● Your task: Records follow. Select each line holding "header".

*** Begin section ***

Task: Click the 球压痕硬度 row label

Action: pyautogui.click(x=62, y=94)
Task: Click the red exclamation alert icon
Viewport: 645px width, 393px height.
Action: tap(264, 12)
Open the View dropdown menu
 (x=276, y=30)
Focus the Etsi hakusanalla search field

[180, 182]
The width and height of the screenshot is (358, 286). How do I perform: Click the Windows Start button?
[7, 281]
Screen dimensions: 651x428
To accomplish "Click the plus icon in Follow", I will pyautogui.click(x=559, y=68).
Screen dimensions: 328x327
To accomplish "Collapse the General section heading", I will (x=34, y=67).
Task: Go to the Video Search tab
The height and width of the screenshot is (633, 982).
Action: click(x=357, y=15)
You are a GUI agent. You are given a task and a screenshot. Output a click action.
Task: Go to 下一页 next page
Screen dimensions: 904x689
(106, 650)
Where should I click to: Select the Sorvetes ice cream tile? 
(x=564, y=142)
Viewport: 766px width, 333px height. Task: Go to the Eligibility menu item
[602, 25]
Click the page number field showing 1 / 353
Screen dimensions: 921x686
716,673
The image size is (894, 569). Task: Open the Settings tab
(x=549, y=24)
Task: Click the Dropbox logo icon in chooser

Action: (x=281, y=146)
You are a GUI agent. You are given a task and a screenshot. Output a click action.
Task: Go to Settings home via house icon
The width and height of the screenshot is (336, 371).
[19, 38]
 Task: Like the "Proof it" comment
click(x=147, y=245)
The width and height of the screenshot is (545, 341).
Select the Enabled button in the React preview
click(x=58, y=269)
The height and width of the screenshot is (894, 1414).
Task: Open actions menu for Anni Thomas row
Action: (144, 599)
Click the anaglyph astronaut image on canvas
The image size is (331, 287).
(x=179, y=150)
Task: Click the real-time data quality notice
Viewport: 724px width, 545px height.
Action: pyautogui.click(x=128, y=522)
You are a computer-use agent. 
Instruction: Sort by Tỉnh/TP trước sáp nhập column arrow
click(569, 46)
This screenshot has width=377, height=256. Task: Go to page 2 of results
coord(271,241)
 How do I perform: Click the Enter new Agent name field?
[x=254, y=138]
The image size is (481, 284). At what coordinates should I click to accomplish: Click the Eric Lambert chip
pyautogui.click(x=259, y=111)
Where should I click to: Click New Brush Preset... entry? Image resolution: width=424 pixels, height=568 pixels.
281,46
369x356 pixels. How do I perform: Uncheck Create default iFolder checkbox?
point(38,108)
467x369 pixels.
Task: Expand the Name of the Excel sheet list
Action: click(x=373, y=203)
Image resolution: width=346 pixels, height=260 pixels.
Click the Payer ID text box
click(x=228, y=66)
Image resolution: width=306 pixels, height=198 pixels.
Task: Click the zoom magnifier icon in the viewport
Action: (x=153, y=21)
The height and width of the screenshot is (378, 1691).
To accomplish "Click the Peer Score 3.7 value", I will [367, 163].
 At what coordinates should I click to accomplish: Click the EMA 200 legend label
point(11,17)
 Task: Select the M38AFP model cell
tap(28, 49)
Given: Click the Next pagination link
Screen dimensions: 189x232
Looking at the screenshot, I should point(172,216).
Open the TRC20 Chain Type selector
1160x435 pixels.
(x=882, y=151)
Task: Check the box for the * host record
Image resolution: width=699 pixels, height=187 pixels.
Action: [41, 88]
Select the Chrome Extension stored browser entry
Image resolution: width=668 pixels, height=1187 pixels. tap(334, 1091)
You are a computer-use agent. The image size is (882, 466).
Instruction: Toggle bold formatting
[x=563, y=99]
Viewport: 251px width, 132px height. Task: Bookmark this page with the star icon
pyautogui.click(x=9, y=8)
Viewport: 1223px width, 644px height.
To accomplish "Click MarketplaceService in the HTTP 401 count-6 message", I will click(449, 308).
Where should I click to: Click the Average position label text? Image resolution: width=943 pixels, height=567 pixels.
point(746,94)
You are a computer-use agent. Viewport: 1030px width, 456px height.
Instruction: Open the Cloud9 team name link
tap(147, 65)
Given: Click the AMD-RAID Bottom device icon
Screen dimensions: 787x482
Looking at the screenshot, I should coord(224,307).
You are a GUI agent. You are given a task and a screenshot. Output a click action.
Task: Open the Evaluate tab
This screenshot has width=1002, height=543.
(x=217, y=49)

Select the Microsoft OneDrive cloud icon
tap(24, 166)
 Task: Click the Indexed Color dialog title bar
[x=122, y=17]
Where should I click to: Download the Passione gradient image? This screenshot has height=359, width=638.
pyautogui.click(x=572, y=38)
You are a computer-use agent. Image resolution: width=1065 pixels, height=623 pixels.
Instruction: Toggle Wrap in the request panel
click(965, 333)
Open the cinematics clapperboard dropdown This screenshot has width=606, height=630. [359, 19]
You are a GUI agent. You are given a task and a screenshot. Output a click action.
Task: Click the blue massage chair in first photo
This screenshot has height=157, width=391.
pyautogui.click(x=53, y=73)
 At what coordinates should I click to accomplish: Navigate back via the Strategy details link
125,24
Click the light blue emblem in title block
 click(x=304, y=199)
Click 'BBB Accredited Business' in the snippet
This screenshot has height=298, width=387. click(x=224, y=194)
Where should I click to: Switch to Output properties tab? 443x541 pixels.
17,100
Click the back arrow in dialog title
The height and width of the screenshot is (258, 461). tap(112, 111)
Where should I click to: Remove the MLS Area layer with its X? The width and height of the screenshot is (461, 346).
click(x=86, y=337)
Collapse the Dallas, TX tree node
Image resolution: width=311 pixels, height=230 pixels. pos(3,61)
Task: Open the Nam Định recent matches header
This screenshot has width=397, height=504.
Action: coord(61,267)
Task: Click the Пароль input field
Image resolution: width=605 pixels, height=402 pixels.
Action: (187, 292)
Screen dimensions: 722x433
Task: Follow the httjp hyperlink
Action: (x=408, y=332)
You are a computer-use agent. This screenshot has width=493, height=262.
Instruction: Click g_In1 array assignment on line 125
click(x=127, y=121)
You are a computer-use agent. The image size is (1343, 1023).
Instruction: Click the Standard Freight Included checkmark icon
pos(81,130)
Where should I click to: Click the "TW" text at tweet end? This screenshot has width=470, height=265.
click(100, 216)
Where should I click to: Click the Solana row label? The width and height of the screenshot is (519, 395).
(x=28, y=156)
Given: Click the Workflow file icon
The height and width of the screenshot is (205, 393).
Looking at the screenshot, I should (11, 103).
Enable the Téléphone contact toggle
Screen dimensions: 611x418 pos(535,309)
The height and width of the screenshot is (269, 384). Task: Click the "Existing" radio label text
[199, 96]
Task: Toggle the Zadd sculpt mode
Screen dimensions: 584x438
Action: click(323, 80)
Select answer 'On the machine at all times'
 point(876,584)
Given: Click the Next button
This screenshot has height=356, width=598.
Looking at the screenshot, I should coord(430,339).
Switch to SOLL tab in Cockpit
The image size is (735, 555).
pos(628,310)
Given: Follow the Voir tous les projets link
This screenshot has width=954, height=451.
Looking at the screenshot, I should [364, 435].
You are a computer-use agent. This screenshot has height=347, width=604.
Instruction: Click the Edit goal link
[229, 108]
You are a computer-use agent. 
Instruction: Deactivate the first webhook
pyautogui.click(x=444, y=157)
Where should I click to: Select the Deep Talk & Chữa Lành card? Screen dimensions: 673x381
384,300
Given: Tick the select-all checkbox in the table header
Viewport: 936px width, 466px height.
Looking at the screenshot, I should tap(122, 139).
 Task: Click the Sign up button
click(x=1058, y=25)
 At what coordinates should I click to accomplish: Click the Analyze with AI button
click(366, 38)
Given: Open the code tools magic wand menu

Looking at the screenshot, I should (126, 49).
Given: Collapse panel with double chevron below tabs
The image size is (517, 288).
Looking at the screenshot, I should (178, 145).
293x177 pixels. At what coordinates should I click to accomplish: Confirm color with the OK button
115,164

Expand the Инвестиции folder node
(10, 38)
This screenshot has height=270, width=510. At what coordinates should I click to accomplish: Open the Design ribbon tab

*** End section ***

● Exercise output:
Task: Open the Nam Định recent matches header
Given: Tick the select-all checkbox in the table header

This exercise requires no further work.